Com uma sólida parceria com a UNESCO na identificação e valorização destas manifestações, organizamos a segunda publicação sobre essas duas temáticas.

Em 2016 em diálogo com Professor Roland Renson, referência na área, visitamos o Sportimonium, um interativo Museu de Jogos Tradicionais. Também estivemos na China debatendo a temática entre Jogos Tradicionais e novas mídias.

Já em 2017, estivemos na 36 edição dos Juegos Recreativos Tradicionales de la Calle, realizado anualmente em Caldas, Medellin, Colombia. Ainda este ano, realizamos uma parceria com escola pública para realização de um Festival de Jogos Tradicionais.

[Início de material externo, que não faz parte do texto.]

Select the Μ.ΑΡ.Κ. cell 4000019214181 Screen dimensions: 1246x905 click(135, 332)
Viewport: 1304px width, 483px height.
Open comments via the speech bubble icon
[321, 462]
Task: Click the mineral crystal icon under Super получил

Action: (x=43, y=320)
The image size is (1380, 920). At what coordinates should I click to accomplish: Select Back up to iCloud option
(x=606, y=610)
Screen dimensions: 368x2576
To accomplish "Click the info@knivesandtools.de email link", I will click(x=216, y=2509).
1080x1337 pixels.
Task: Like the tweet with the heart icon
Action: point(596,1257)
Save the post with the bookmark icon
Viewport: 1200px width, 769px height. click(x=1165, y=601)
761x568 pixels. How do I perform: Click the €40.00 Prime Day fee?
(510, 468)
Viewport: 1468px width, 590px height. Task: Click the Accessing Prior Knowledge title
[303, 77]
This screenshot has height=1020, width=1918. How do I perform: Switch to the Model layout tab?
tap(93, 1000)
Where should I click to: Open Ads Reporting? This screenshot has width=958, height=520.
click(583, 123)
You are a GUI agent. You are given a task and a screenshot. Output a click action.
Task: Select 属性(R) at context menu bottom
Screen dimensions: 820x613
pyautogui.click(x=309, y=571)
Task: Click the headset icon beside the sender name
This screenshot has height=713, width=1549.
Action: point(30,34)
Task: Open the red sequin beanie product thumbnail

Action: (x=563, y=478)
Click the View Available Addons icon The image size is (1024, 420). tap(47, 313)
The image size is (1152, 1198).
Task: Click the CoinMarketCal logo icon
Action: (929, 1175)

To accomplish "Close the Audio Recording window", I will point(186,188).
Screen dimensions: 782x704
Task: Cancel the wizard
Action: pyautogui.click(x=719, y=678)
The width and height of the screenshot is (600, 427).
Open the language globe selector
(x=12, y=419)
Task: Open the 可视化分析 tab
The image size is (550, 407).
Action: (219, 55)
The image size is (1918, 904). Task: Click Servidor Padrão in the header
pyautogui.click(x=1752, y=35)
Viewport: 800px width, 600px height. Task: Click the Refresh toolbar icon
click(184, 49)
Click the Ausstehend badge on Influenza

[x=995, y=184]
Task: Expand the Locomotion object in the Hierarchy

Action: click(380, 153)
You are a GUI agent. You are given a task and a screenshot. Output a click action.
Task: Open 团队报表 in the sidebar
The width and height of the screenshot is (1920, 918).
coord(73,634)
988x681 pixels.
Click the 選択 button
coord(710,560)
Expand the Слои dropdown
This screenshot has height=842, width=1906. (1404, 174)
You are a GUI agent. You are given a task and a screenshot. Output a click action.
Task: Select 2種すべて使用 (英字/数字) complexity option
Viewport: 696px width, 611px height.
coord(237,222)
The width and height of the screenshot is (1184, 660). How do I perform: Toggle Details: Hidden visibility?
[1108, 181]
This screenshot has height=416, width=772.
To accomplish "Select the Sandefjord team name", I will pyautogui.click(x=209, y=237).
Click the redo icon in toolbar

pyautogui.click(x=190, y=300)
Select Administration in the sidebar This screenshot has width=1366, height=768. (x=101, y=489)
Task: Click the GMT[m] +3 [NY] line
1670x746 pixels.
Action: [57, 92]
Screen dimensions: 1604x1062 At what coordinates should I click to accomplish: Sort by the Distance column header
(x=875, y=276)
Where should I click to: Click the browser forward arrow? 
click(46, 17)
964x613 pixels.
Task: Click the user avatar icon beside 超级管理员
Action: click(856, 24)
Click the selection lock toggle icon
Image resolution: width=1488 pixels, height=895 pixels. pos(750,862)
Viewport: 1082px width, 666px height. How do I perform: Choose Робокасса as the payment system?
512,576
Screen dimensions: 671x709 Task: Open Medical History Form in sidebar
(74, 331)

 Devido à necessidade de situar o debate para a promoção destas práticas de Jogos e Lazer, em âmbito escolar e fora dela, dialogamos com as comunidades tradicionais. Um pais como o Brasil, com por exemplo, a maior diversidade de embarcações do mundo, não pode eximir-se de dialogar com populações ribeirinhas e caiçaras. Lévi-Strauss, em uma de suas últimas palestras em vida, reflete:  

"Por muito tempo um ato de fé, a crença em um progresso material e moral voltado a jamais se interromper sofre, assim, sua crise mais grave. A civilização de tipo ocidental perdeu o modelo que dera a si mesma, já não ousa oferecer esse modelo às outras. Portanto, não convém olhar para outros lugares, alargar os quadros tradicionais em que se fechavam nossas reflexões sobre a condição humana? Não devemos aí integrar experiências sociais mais variadas e mais diferentes das nossas, além dessas em cujo horizonte estreito por muito tempo nos confinamos? Posto que a civilização de tipo ocidental não encontra mais em seu próprio fundo com o que se regenerar e tomar novo impulso, pode ela aprender alguma coisa sobre o homem em geral, e sobre si mesma em particular, nessas sociedades humildes e por muito tempo desprezadas, que até época relativamente recente haviam escapado à sua influência?" (2012, 11)  

 

Neste sentido, o Grupo de Estudos tem a firme proposta de evidenciar aspectos culturais e humanos presentes desde tempos imemoriais até os dias de hoje. Consolida um importante canal de discussão e pesquisa, na medida em que apresenta um espaço de reflexão e análise de aspectos ainda pouco explorados no meio acadêmico.